KARACHI, April 4: The board of directors of a subsidiary, through which a bank or development finance institution (DFI) intends to set up a brokerage house, should be completely independent and different from the board of directors of the bank/DFI.The bank/DFI may, however, nominate its employees on the board of directors of the subsidiary up to 25 per cent of the total directors and the remaining directors nominated by the bank/DFI should be independent individuals, according to the new rules announced by the State Bank on Monday.

Earlier on January 28, 2005, the central bank had said that the bank/DFI was free to nominate its employees on the board of directors of the subsidiary up to 50 per cent of the total directors and the remaining directors nominated by the bank/DFI should be independent individuals.

The Banking Policy Department of the central bank has now withdrawn this ruling, according to its circular No 13 issued on Monday, without explaining the reason.

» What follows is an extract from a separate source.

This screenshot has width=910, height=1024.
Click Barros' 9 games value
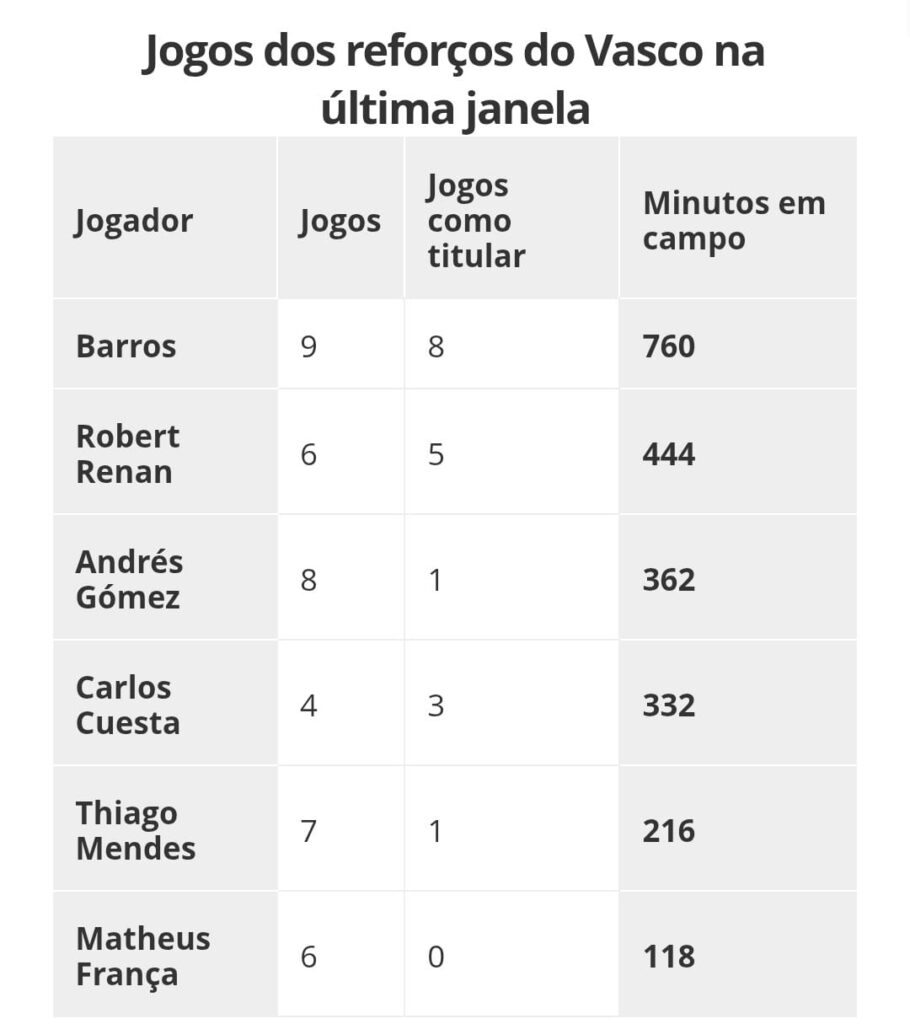tap(309, 346)
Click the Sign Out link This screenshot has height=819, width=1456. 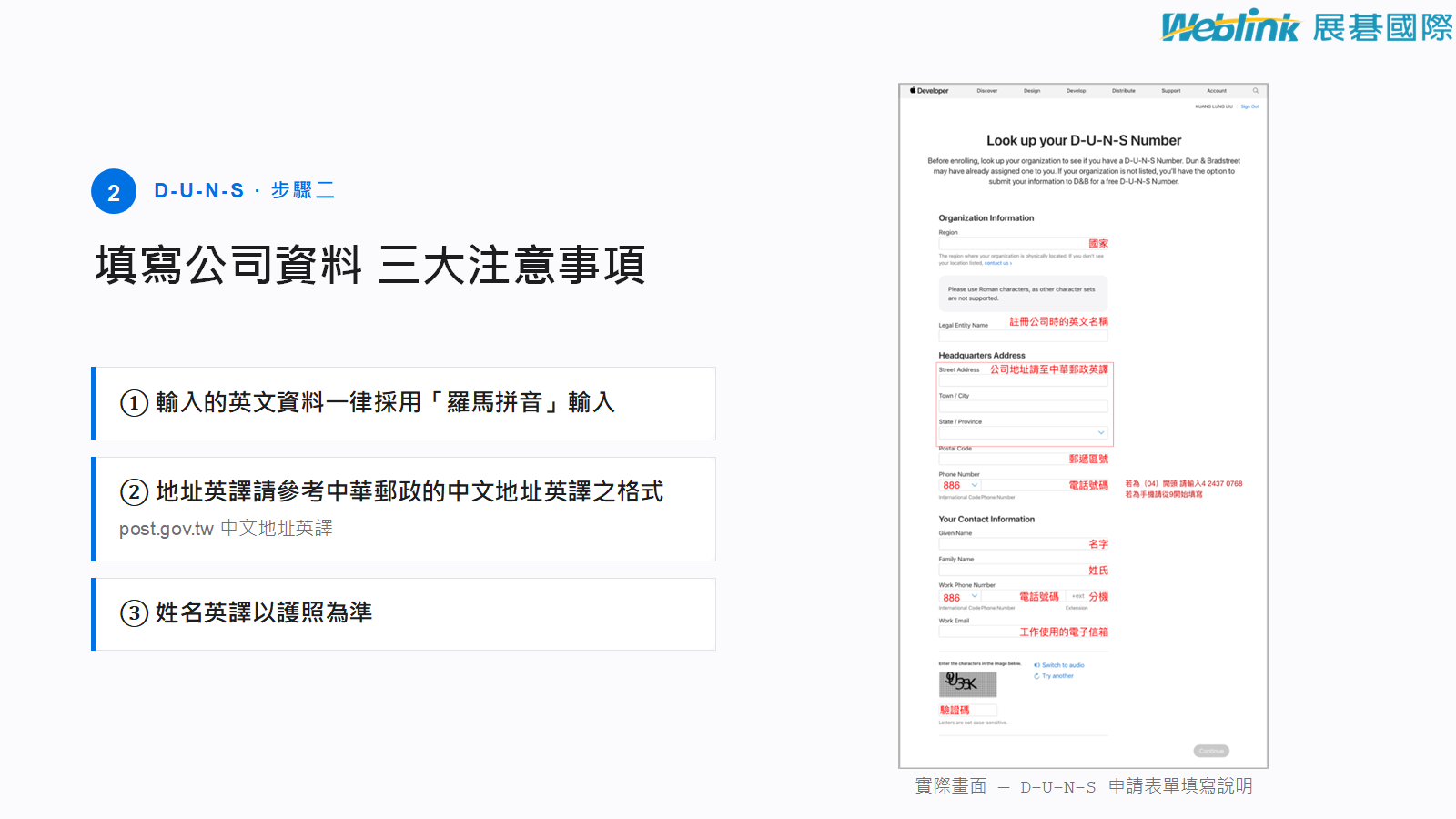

As a result, its ruling of March 8, 2004 on this subject stands restored according to which a bank or DFI can nominate its employees on the board of the subsidiary up to 25 per cent of the total directors. When the central bank had first issued guidelines on this subject on February 10, 2004,

it had said that the bank/DFI can nominate

its employees on the board of directors of

the subsidiary up to 40 per cent of the total

directors.

The changes in the policy show the central bank is a bit unclear on the right combination of the directors to be appointed from amongst the employees of the bank/DFI and those from independent individuals.